I hope I have been a better religious example but I'm not always.

And WZ, I'm way too absorbed in myself, not the other way around. I'm kind of still seeking God myself so I haven't quite reached the inner peace place many of you have, but I'm working on it and I see it is what I need to do.
We don't fight about religion, that isn't an issue. I'm one who believes religion is a very personal thing and if I get pushy with Hubby, it is regarding other issues where I feel it is more appropriate, I like to pick my battles with him. I cut my religious teeth with catholicism, but also studied judaism, buddism and indian religions, but remember I grew up on Venice Beach, the left coast and come from a "new ager" family for the most part. At some time in my 40s is when I realized I'm actually a Christian although some might call me a somewhat pagan one.

BB
But I see my husband is too afraid of death. I guess that is where I worry for his sake. He thinks it is just THE END and nothing happens after that and I wish I could help him with that. While I'm not "churchy" in the same way many of you are, I do not fear death and know there is life after it.
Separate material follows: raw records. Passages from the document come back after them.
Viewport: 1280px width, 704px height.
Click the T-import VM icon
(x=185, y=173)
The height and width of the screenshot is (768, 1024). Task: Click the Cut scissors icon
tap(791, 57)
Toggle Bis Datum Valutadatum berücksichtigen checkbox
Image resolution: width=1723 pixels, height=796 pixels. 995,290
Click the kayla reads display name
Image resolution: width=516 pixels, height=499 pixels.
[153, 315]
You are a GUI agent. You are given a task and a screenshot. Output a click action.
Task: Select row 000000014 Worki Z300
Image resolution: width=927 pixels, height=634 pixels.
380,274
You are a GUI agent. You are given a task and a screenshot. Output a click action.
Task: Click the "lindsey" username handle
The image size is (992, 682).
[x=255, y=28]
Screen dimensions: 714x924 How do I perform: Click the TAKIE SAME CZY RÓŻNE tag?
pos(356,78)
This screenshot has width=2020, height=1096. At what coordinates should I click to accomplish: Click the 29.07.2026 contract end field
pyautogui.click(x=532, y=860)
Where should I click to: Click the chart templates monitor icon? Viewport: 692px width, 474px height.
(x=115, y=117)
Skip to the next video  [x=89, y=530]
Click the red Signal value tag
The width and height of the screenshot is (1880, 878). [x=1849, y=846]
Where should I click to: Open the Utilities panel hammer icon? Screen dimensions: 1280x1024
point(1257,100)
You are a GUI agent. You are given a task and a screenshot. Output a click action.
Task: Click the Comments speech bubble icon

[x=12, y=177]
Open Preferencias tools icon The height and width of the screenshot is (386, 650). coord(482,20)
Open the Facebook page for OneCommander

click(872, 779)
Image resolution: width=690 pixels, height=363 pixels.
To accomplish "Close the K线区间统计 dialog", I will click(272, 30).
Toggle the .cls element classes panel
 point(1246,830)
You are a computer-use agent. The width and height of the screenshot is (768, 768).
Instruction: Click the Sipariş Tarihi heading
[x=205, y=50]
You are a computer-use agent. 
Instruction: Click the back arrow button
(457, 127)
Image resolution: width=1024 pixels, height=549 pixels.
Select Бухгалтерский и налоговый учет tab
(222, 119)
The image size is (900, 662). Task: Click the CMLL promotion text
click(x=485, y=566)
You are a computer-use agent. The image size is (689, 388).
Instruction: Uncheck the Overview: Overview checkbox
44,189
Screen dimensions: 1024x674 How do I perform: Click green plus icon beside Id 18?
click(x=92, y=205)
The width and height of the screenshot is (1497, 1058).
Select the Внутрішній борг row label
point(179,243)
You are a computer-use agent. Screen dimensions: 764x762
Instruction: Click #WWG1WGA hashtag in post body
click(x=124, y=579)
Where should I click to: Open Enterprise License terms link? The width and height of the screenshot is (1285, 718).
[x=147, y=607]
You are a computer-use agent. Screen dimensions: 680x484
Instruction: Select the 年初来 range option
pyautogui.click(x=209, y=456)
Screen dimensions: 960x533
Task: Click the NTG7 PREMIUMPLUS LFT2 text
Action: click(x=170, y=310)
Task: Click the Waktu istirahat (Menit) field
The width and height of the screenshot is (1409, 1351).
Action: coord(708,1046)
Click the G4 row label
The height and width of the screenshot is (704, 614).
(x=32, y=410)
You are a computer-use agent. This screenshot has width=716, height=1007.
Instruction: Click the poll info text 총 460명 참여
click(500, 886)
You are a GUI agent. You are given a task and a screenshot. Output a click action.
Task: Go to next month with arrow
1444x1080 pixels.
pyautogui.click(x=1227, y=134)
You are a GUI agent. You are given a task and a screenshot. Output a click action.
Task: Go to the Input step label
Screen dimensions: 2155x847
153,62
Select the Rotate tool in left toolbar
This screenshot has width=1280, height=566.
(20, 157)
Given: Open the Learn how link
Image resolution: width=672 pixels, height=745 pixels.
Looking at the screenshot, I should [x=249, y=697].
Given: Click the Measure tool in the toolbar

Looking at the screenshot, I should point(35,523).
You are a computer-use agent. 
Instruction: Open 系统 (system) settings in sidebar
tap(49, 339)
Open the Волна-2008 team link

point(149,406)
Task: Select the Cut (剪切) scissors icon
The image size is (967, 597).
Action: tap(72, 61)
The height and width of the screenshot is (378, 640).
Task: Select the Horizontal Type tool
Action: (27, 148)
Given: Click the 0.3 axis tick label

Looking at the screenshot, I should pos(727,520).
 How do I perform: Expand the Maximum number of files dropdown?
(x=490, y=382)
I'm not sure always how to talk to God, but I'm very sure He exists and that he has a personal relationship with me and talks to me in special ways. I've been reading the Bible with you all, who have had a more traditional Christian study, to bring to myself a more rounded view and also hopefully find some of the personal happiness your faith brings to you.
Dace your discussion was more about an unequal amount of faith in a marriage and I turned it into a discussion about what if one partner has none, but if my perspective is helpful to this discussion, I'm glad. I realize I did not even bring up religion when we were deciding to marry, so it would not be fair to my husband to insist upon his conversion now, he is a good and moral man the way he is and not a "sinner" in deed.
This is the most I've ever revealed my personal beliefs in this thread, and don't usually discuss religion like this, so please be kind....I know I'm a little different but I'm not ever going to push it off on anyone.